▶ Problem description:
Verbatim copy without images: return all of the data as it stands.

##### Records

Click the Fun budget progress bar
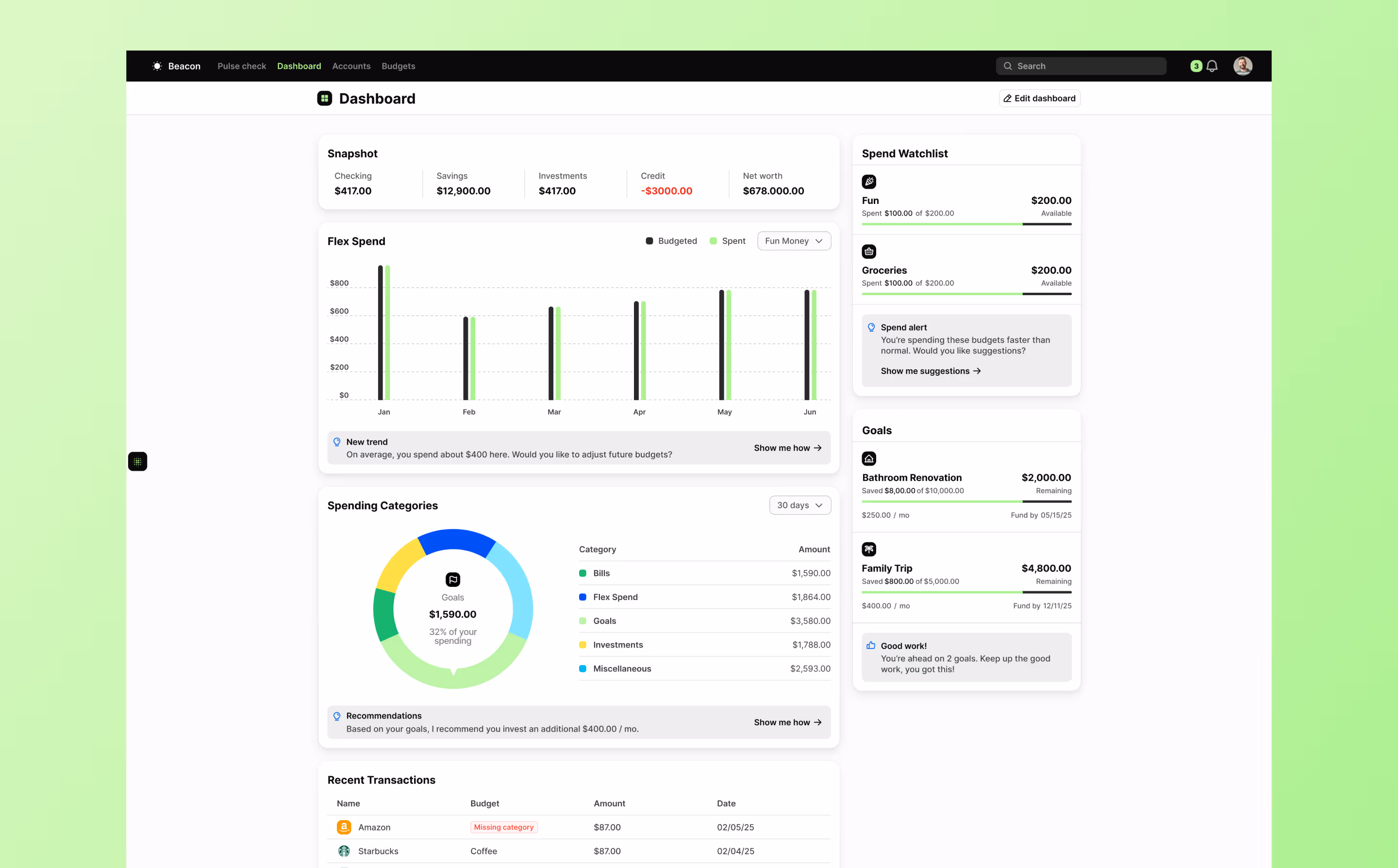This screenshot has height=868, width=1398. coord(966,224)
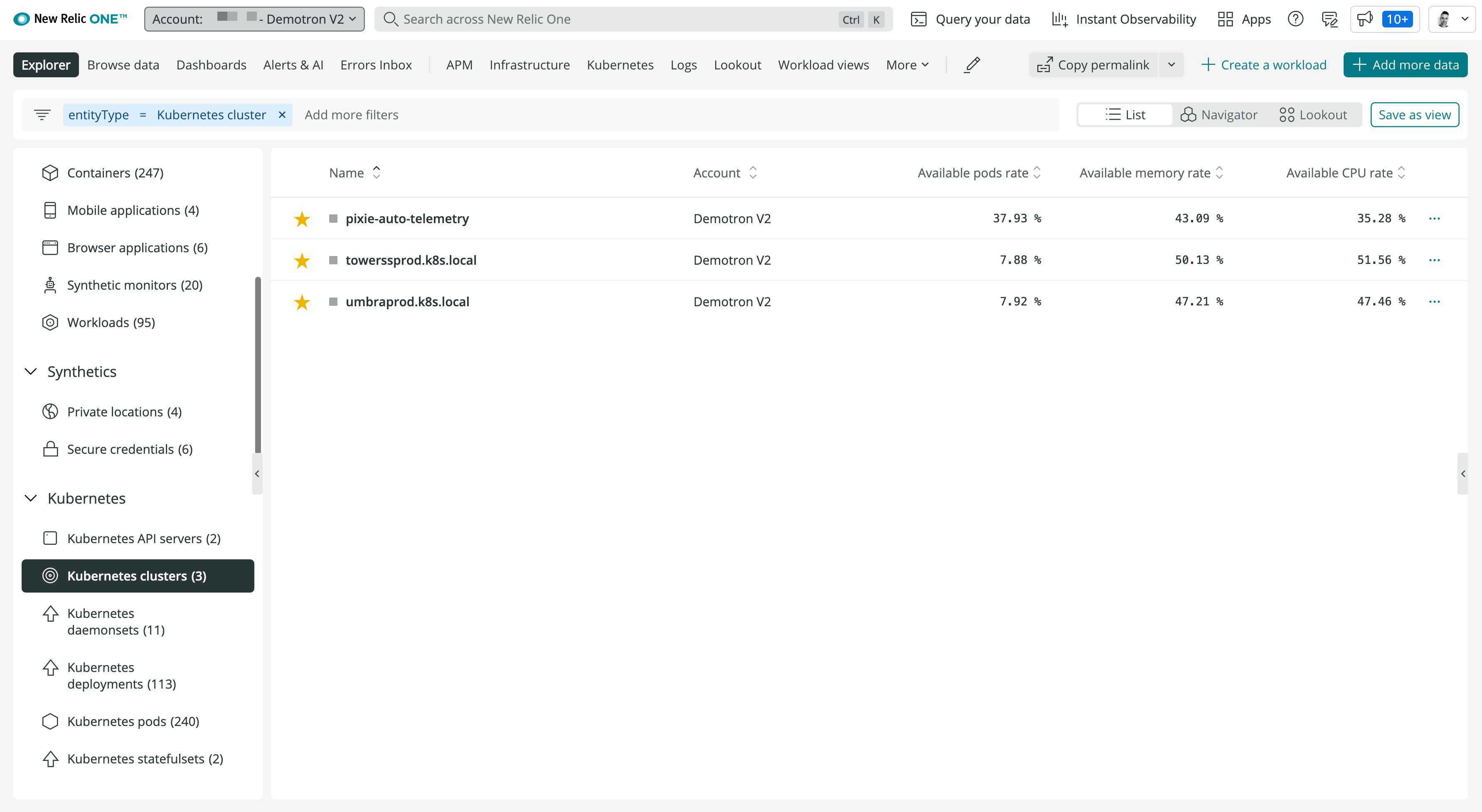Click Create a workload link
Viewport: 1482px width, 812px height.
pos(1264,65)
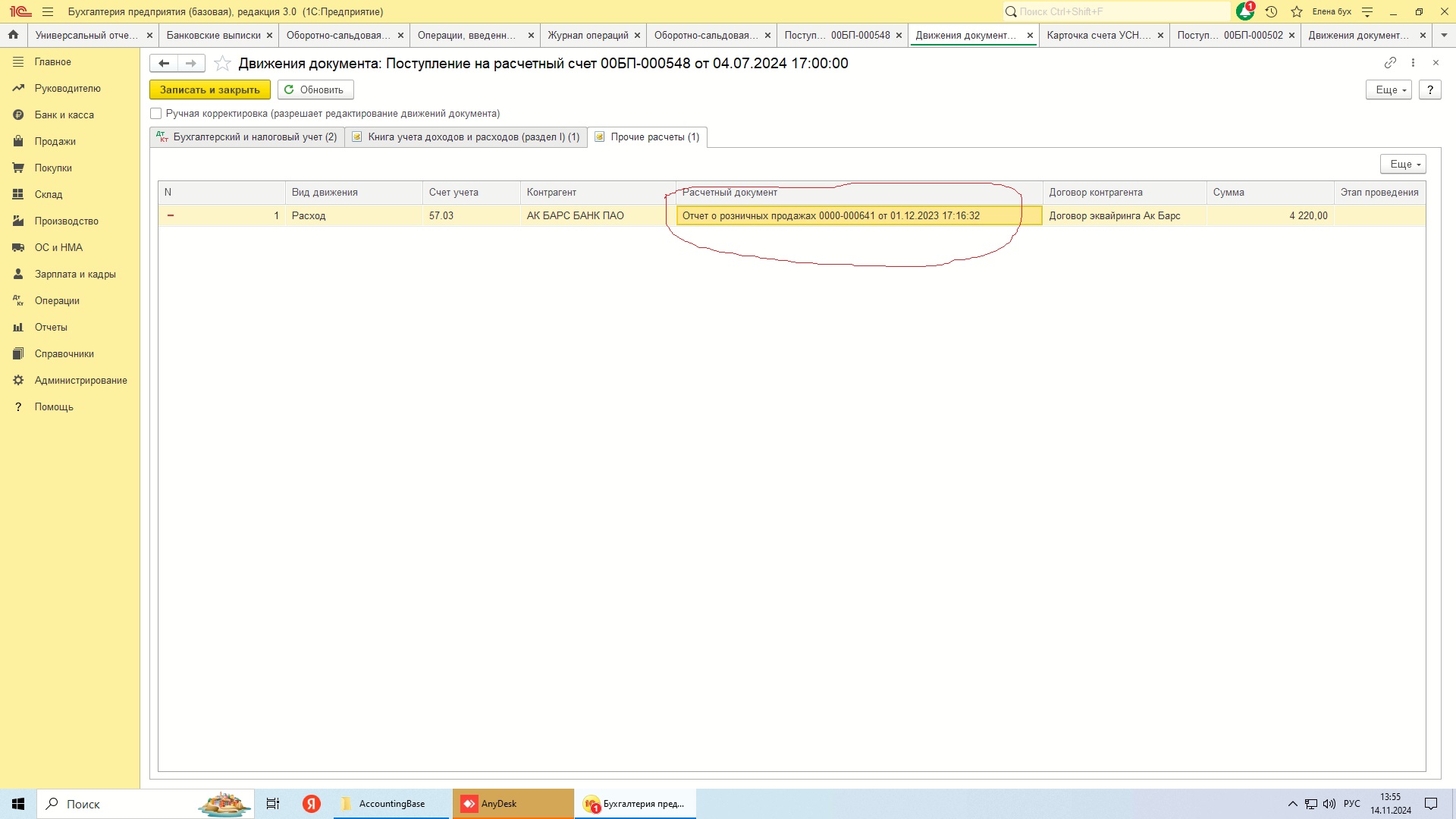
Task: Open the tab list dropdown arrow
Action: (1444, 35)
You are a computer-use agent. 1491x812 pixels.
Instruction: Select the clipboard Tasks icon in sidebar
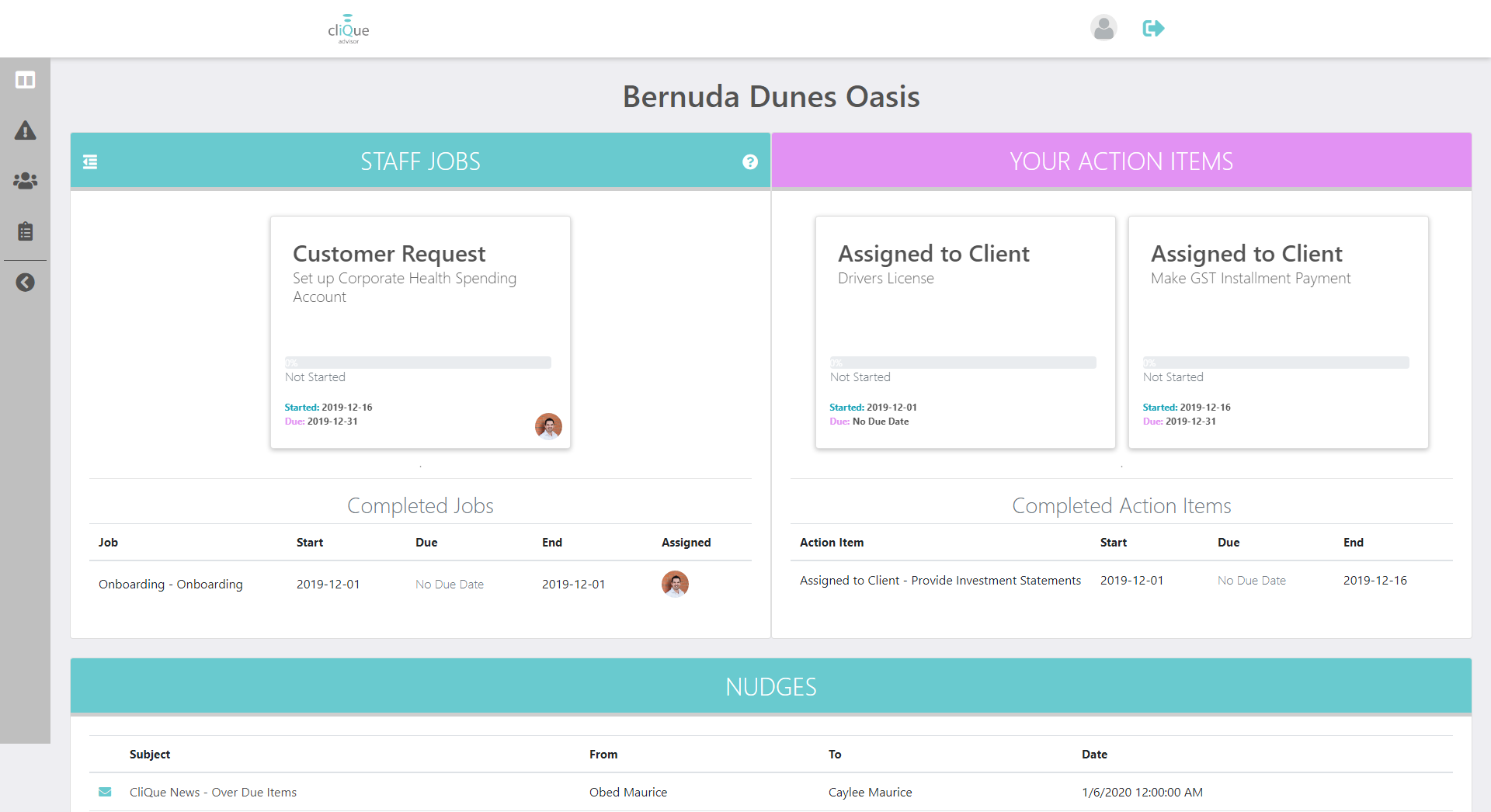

##########

▶ Answer to the problem:
Click the Fun budget progress bar
This screenshot has height=868, width=1398. coord(966,224)
Click Create a workload link
Viewport: 1482px width, 812px height.
pos(1264,65)
Task: Open the tab list dropdown arrow
Action: (1444, 35)
You are a computer-use agent. 1491x812 pixels.
Instruction: Select the clipboard Tasks icon in sidebar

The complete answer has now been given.